Hi, I noticed that GNU grep has problem to match czech characters and so it outputs more lines than it should.
Reproducible example:
### Setup
# upgrade grep from busybox to gnu
pkg install grep
# I also installed coreutils, but not sure if it is relevant
pkg install coreutils
# libandroid-support is supposed to extend locale support in Bionic, but it had no effect on my usecase
# I tried with and without it
pkg install libandroid-support
# restart bash session; I also rebooted
### Test grep
LANG=cs_CZ.UTF-8
LC_ALL=cs_CZ.UTF-8
# I also tried "CODESET=cs_CZ.UTF-8" because I saw it in another issue; probably not relevant
echo bar > test.txt
echo hezky česky >> test.txt
echo foo >> test.txt
# busybox grep returns one line as it should
cat test.txt | /data/data/com.termux/files/usr/bin/applets/grep česky
# gnu grep returns all the lines
cat test.txt | grep česky
Shortened output
-bash-4.4$ LANG=cs_CZ.UTF-8
-bash-4.4$ LC_ALL=cs_CZ.UTF-8
-bash: warning: setlocale: LC_ALL: cannot change locale (cs_CZ.UTF-8): No such file or directory
-bash-4.4$ echo bar > test.txt
-bash-4.4$ echo hezky česky >> test.txt
-bash-4.4$ echo foo >> test.txt
-bash-4.4$ cat test.txt | /data/data/com.termux/files/usr/bin/applets/grep česky
hezky česky
-bash-4.4$ cat test.txt | grep česky
bar
hezky česky
foo
I think the LANG variable should make this work but I do set LC_ALL along with it. Unfortunately it fails, but that is a problem I reported separately #3009.
tl;dr
grep variant | android 7.1 @ arm | fornwall's device | android 8 @ aarch64
-------------------------------------------- | ---------------------| ------------------- | -----------------------
(reported) | 2x | 1x | 1x
busybox grep | ✔ | ✔ |
busybox grep -E; egrep | ✔ | |
busybox grep -F | ✔ | |
gnu grep; grep -G | ❌ | ✔ | ✔
gnu grep -E; egrep | ❌ | |
gnu grep -F, fgrep | ✔ | |
gnu grep -P | ✔ | |
freebsd /system/bin/grep; grep -G | ✔ | |
freebsd /system/bin/grep -E; egrep | ✔ | |
freebsd /system/bin/grep -F; fgrep | ✔ | |
freebsd /system/bin/grep -P | not supported | |
LANG=cs_CZ.UTF-8
LC_ALL=cs_CZ.UTF-8
@vovcacik We don't have locale support.
I don't want to make this issue about the LC_ALL (there is #3009 for that), but rather about the LANG variable and about the gnu grep.

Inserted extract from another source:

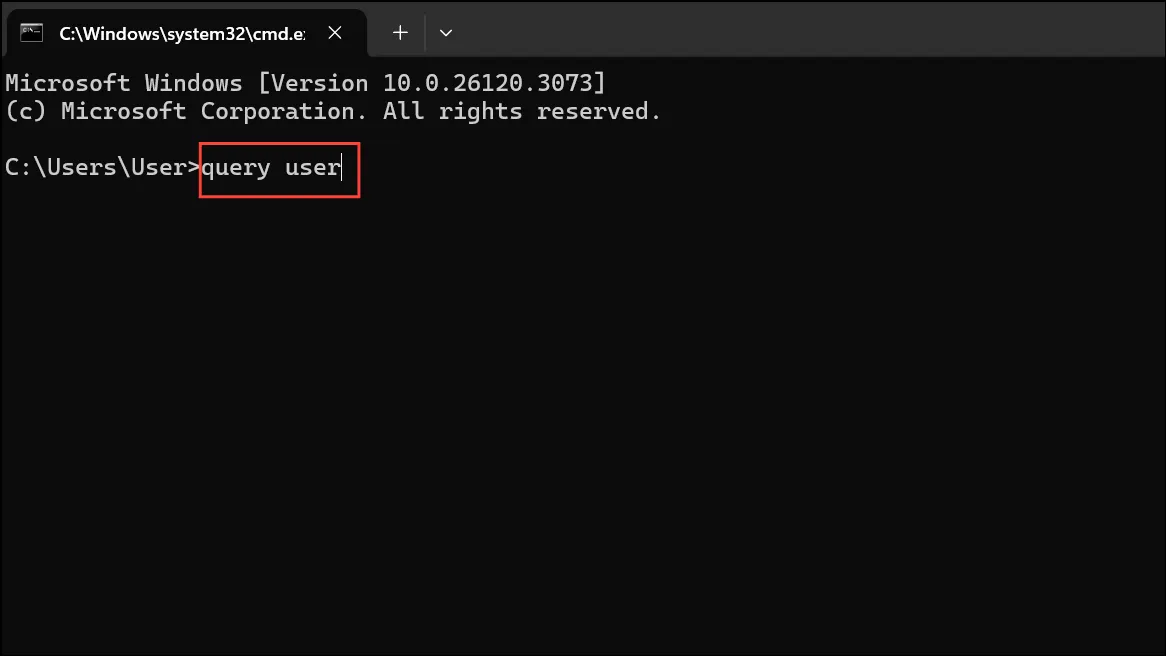Click the "[Version" text in the header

It seems that the grep see the č=0xC4 0x8D UTF-8 bytes correctly:
grep --color='auto' -P -n "[\x80-\xFF]" test.txt
grep --color='auto' -P -n "[\x80-\xFF]+" test.txt
grep --color='auto' -P -n "[\xC4]" test.txt
grep --color='auto' -P -n "[\x8D]" test.txt

UTF-8 support and locales are different things.
libandroid-support doesn't install locale files for grep and other packages.
No doubt about that.
I am afraid that because of
-bash: warning: setlocale: LC_ALL:... locale error and made you think this is also locale problem. I am not saying it is not, but notice that the grep č test.txt does not itself require locale per se. It is basically just character matching, and everything is in UTF-8 so I dont see the problem grep is having.
Example of regex operation that requires locale would be grep "[a-k]" test.txt since the character class locale's collating sequence (to determine what characters are in the "a" "k" range).
More findings:
-bash-4.4$ /data/data/com.termux/files/usr/bin/applets/grep č test.txt
hezky česky
-bash-4.4$ /data/data/com.termux/files/usr/bin/applets/grep -F č test.txt
hezky česky
-bash-4.4$ /data/data/com.termux/files/usr/bin/applets/grep -E č test.txt
hezky česky
-bash-4.4$ grep č test.txt
bar
hezky česky
foo
-bash-4.4$ grep -G č test.txt
bar
hezky česky
foo
-bash-4.4$ grep -E č test.txt
bar
hezky česky
foo
-bash-4.4$ grep -P č test.txt
hezky česky
-bash-4.4$ grep -F č test.txt
hezky česky
I guess grep -F success is not that surprising after my previous comment, however grep -P definitely is.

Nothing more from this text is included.